Bruxelles, 05/03/2001 (Agence Europe) - Le virus de la fièvre aphteuse, il y a peu encore limité aux îles britanniques, est examiné par la Commission européenne sous un angle communautaire, a concédé lundi un porte-parole, au moment où la France et la Belgique craignent d'être touchées par l'épizootie. Le Comité vétérinaire permanent (CVP) doit se réunir, mardi et mercredi, pour décider de reconduire l'embargo sur les exportations de viande et de produits dérivés (comme le lait) en provenance du Royaume-Uni et formuler éventuellement des recommandations sur le lancement d'une campagne de dépistage (que les scientifiques européens considèrent pour le moment comme « le pire scénario »).
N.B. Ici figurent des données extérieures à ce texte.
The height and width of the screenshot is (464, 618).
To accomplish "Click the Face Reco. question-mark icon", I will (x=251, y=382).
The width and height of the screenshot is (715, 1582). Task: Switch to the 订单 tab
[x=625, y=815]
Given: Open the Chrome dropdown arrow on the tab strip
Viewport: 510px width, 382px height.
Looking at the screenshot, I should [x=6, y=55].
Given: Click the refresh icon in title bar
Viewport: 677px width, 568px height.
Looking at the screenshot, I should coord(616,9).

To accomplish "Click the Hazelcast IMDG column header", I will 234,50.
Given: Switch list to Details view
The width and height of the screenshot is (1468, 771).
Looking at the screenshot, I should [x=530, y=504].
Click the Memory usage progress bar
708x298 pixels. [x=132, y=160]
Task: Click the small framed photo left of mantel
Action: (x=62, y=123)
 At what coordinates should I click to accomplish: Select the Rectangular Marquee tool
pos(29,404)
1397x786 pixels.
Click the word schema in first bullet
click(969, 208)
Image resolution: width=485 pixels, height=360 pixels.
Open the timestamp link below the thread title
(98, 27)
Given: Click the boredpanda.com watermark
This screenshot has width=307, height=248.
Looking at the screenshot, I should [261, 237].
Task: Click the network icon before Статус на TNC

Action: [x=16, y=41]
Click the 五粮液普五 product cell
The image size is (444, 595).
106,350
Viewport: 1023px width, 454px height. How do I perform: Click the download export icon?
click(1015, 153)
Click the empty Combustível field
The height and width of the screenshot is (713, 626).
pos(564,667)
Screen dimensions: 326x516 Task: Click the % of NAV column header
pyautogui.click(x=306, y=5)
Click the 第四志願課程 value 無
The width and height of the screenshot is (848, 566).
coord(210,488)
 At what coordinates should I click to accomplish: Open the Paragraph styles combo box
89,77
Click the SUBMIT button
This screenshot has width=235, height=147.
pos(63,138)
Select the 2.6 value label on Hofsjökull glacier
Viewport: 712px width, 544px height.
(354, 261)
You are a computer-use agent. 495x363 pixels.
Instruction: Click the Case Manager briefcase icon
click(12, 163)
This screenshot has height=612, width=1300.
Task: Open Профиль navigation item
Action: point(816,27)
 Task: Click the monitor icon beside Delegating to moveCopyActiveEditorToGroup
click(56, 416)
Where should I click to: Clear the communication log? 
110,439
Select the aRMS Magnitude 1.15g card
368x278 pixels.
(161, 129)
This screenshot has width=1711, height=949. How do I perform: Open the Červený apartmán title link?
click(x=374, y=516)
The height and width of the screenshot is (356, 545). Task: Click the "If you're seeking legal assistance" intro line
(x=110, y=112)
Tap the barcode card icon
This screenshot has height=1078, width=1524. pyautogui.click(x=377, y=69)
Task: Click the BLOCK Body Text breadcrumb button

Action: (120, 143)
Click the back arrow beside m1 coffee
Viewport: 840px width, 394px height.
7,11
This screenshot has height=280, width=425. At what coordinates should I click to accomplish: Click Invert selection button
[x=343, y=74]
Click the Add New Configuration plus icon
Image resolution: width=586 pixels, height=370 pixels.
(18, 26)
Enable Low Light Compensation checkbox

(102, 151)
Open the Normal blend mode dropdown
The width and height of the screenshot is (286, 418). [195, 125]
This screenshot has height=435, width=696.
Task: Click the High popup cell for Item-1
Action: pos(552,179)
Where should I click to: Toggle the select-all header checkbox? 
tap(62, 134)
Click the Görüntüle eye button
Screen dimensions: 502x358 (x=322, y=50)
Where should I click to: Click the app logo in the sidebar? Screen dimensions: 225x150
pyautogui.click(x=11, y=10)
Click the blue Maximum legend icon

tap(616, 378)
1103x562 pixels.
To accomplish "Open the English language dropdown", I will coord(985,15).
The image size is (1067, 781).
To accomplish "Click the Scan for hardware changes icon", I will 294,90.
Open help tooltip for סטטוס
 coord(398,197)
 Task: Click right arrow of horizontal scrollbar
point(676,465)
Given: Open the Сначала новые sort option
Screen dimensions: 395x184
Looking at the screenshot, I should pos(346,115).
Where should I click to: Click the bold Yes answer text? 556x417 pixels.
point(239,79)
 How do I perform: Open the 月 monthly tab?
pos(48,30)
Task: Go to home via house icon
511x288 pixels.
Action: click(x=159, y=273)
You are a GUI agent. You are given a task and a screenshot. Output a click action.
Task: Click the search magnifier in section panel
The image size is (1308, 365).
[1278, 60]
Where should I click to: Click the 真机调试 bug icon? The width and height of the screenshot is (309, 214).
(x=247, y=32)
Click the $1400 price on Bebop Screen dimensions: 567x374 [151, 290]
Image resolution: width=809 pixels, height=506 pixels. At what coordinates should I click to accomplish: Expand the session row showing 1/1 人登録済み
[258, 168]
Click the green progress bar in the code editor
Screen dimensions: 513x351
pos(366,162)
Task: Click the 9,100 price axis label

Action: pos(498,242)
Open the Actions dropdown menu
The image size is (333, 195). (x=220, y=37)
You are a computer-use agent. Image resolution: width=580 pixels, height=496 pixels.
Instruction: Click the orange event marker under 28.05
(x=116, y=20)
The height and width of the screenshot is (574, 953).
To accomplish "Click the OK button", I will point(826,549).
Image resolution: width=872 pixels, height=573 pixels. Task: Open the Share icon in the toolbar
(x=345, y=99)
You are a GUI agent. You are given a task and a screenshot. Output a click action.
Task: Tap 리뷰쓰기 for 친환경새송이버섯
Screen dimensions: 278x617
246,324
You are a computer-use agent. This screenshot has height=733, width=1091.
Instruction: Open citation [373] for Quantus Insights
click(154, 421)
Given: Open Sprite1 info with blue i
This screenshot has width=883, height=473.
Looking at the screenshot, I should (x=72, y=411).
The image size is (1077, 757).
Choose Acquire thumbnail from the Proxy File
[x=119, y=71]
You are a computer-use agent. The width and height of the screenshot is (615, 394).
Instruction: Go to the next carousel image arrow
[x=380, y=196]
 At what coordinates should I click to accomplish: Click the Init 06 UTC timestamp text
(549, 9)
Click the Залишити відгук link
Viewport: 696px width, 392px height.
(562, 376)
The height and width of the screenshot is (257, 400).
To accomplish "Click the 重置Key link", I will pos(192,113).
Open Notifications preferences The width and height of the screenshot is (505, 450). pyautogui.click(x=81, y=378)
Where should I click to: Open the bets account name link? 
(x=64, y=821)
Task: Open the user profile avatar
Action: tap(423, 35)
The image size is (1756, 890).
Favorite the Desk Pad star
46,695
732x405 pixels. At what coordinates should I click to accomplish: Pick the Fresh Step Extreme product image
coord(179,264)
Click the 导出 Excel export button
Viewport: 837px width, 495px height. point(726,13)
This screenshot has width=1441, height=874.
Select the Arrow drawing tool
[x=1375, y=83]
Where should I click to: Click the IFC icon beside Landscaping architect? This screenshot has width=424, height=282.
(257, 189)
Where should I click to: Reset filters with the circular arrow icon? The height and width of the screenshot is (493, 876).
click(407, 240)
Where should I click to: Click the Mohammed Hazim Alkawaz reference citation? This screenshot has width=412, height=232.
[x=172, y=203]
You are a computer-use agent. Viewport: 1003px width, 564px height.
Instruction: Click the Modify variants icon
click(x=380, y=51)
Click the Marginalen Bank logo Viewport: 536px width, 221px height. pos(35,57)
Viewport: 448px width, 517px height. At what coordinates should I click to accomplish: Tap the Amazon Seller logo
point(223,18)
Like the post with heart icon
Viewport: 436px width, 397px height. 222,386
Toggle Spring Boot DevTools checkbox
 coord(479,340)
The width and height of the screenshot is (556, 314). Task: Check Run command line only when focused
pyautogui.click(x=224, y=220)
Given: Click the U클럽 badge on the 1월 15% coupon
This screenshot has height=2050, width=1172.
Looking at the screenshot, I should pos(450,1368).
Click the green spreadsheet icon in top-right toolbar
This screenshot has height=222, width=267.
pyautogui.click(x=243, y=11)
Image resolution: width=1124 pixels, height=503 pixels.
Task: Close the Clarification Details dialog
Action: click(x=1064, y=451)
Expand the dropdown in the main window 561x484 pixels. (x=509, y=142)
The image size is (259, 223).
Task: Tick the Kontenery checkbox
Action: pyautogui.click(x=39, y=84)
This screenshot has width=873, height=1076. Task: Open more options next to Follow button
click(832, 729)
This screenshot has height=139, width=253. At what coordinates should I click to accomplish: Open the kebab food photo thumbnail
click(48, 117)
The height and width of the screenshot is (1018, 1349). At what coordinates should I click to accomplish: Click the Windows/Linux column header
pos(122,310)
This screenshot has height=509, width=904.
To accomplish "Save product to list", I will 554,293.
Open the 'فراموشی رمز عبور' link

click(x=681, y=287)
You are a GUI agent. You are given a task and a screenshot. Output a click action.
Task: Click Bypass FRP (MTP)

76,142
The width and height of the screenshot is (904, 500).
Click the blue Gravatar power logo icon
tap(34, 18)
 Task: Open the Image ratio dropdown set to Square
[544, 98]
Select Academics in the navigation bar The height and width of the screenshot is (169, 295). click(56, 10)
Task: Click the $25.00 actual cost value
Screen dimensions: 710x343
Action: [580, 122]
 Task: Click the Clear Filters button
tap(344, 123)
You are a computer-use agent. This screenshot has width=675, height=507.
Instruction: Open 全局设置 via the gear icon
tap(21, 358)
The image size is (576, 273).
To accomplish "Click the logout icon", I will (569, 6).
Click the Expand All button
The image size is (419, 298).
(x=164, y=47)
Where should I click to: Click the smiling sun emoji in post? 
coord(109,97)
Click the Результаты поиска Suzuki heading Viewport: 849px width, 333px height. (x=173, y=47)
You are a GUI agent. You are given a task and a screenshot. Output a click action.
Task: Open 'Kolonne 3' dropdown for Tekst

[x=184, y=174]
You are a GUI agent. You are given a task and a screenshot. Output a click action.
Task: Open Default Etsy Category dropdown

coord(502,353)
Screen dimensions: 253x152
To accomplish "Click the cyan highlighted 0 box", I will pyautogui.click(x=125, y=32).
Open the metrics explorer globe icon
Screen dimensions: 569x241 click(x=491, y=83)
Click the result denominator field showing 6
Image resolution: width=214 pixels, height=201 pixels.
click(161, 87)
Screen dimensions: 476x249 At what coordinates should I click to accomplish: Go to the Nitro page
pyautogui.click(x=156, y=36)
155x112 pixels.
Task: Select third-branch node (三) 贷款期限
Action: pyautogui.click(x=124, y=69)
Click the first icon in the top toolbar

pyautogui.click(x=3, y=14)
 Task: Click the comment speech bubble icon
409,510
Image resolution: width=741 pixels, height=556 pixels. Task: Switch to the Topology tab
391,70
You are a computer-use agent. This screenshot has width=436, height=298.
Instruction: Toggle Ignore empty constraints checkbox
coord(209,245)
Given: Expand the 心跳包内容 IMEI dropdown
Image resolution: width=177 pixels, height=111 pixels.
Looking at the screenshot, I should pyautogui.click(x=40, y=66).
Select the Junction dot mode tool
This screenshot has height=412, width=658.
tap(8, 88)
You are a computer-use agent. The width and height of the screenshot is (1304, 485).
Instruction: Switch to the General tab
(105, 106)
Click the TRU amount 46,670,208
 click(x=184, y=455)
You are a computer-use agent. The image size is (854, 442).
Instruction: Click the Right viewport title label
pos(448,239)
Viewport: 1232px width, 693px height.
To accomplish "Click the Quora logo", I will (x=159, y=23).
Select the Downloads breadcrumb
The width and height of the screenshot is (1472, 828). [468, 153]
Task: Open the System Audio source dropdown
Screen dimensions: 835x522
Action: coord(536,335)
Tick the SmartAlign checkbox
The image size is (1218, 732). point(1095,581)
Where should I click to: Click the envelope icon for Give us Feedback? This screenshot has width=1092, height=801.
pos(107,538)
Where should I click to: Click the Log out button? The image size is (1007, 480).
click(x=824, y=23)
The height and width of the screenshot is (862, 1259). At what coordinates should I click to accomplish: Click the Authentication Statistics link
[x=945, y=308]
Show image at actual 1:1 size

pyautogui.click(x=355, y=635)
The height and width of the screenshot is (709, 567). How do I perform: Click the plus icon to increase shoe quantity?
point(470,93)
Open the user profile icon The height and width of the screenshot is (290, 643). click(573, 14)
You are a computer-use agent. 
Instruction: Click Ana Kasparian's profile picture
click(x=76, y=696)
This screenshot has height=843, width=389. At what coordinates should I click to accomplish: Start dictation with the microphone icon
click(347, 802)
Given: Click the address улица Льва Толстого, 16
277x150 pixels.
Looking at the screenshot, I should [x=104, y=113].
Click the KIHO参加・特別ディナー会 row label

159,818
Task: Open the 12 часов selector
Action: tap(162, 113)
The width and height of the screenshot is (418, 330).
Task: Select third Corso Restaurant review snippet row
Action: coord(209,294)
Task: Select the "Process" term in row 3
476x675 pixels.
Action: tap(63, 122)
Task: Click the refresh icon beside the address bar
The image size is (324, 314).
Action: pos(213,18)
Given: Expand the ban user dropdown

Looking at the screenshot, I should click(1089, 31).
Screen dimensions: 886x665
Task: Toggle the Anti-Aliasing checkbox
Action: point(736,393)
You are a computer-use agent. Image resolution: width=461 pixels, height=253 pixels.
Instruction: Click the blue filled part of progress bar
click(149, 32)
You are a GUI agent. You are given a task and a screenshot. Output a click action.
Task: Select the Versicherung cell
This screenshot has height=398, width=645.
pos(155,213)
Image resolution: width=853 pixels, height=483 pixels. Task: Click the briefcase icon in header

La Commission a indiqué qu'elle avait déjà versé, vendredi, 3 millions d'euros pour compenser (à concurrence de 50, voire 60%) les pertes -encourues par les éleveurs britanniques- du fait de l'abattage de plus de 20 000 têtes de bétail (3 700 bovins, 2000 porcins et 19.500 ovins) et des mesures de désinfection. Le porte-parole a indiqué que ces compensations devaient être revues à la hausse puisque la Commission n'avait pris en compte que 32 foyers, alors que ce
nombre est actuellement de 69.
La Commission a précisé que l'Union dispose de 8,5 millions de doses de sérum pour ce type de fièvre aphteuse (souche asiatique de type O), auxquelles s'ajoutent des stocks dans les Etats membres. La Commission s'attend à une recrudescence des cas de fièvre aphteuse en raison de la période d'incubation qui peut atteindre jusqu'à quinze jours. La France craint des cas de fièvre aphteuse sur neuf exploitations (dans cinq départements) qui ont été mises en quarantaine avant l'abattage du bétail. Un cas suspect a été découvert également en Belgique. Le gouvernement allemand a ordonné la destruction de la viande importée du Royaume-Uni.